**Material for the task:**
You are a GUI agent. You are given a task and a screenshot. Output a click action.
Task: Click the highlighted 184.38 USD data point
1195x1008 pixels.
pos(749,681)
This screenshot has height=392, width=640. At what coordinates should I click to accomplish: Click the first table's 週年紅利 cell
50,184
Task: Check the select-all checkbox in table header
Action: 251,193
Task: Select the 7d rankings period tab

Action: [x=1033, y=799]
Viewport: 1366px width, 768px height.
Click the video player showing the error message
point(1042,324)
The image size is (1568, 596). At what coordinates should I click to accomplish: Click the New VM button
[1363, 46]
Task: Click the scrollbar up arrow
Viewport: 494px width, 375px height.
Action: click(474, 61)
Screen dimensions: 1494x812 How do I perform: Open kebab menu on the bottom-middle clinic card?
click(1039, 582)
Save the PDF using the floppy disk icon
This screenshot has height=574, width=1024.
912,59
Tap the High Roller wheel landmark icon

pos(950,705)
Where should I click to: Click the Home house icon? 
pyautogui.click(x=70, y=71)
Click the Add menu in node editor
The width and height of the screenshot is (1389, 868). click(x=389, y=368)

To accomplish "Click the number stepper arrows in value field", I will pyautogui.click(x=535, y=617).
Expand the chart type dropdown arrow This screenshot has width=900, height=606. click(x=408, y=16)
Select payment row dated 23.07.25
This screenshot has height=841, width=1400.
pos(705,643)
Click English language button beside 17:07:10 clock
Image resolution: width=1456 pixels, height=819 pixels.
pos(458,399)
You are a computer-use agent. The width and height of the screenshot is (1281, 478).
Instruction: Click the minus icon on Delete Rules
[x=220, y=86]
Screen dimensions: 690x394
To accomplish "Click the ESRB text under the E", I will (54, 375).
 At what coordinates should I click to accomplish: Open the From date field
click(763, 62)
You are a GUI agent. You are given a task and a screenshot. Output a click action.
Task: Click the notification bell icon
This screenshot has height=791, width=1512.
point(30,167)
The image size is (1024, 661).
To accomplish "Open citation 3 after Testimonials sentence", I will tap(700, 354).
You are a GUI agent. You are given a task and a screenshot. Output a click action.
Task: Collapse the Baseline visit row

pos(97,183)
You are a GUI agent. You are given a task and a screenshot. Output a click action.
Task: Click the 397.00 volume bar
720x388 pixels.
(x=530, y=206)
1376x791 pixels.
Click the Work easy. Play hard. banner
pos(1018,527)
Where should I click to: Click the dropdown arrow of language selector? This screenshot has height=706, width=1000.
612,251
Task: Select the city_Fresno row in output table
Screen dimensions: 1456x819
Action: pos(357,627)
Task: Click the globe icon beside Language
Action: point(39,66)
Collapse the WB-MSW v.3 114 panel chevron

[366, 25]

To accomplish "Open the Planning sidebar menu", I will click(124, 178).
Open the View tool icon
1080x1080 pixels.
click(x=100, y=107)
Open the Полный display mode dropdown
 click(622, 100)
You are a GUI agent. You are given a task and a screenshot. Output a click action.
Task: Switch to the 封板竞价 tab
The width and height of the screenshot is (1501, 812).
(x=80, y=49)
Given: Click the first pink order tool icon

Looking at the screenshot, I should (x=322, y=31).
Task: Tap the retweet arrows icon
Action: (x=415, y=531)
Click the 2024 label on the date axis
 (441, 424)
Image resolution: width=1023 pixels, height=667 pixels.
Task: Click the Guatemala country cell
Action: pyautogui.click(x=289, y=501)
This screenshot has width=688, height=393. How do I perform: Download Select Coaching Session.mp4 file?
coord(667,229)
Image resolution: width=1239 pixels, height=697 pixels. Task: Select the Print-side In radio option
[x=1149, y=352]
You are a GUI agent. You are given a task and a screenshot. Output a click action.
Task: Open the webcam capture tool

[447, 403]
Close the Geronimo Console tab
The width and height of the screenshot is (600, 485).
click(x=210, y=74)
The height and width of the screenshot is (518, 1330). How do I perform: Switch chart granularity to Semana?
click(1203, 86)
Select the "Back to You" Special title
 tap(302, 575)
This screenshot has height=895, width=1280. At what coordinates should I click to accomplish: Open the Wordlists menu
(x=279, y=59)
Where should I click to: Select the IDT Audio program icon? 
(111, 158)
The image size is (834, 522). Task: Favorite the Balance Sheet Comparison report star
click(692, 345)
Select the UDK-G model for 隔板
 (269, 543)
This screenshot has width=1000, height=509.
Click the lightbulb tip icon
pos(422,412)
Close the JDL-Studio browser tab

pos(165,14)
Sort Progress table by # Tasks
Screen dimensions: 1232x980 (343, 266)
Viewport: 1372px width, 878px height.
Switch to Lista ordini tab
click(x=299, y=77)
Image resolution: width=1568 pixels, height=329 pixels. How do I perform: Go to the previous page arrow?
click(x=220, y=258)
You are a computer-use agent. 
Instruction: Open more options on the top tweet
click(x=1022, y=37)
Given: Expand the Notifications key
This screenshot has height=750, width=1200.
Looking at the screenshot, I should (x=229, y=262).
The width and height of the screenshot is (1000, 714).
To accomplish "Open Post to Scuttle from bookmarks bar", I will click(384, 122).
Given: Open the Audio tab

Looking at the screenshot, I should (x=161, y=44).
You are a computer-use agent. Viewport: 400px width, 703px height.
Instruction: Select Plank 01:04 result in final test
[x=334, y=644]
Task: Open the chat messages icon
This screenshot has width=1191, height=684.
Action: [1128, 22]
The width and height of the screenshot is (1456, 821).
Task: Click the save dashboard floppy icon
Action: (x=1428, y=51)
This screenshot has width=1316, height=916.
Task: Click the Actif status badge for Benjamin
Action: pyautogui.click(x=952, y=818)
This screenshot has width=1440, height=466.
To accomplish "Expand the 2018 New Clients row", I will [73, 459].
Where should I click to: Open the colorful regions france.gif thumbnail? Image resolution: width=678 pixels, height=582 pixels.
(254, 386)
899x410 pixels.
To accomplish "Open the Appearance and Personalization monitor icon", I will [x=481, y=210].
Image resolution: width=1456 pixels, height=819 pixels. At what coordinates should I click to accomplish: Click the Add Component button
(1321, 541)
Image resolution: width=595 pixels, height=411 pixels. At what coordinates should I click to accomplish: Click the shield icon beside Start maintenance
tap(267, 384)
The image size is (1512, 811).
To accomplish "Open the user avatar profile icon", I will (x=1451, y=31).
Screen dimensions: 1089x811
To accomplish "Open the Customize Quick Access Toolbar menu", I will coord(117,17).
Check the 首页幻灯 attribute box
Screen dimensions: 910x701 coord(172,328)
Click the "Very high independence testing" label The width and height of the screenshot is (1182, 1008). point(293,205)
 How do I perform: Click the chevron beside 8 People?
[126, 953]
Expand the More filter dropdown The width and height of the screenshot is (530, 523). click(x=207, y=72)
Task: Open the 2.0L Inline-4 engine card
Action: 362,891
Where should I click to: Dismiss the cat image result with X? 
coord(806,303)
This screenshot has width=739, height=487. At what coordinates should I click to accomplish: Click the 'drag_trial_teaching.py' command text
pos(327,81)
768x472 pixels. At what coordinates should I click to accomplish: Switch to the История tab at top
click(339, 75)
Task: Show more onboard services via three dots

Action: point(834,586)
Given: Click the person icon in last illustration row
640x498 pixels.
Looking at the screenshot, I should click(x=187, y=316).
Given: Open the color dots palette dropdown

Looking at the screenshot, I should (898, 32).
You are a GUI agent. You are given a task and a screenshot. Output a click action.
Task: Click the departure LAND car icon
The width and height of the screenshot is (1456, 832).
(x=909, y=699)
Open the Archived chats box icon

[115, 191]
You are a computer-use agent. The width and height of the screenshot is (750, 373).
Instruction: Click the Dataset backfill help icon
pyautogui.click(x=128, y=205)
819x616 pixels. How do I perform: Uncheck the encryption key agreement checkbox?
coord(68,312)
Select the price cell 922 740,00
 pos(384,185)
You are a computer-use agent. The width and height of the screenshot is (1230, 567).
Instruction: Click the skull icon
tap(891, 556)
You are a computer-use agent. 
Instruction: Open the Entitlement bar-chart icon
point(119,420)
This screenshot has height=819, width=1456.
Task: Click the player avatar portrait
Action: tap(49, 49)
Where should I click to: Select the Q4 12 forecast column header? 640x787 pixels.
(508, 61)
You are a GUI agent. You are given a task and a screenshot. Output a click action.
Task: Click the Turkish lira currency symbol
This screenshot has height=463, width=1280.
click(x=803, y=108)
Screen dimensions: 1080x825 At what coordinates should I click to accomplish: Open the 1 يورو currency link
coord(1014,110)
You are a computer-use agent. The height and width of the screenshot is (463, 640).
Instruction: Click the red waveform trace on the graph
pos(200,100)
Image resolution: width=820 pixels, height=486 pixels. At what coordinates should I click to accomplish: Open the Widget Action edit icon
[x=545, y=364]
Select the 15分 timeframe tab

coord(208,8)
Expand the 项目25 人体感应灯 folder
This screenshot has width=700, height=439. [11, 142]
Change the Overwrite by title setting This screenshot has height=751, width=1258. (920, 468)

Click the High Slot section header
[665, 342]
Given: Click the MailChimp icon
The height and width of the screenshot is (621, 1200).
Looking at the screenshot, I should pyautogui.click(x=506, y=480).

**What needs to be done:** Rewrite the rows starting at the first one and ending at the line containing "pos(749,681)", replacing "highlighted" with "selected" and changing nothing else.

**Answer to this exercise:**
You are a GUI agent. You are given a task and a screenshot. Output a click action.
Task: Click the selected 184.38 USD data point
1195x1008 pixels.
pos(749,681)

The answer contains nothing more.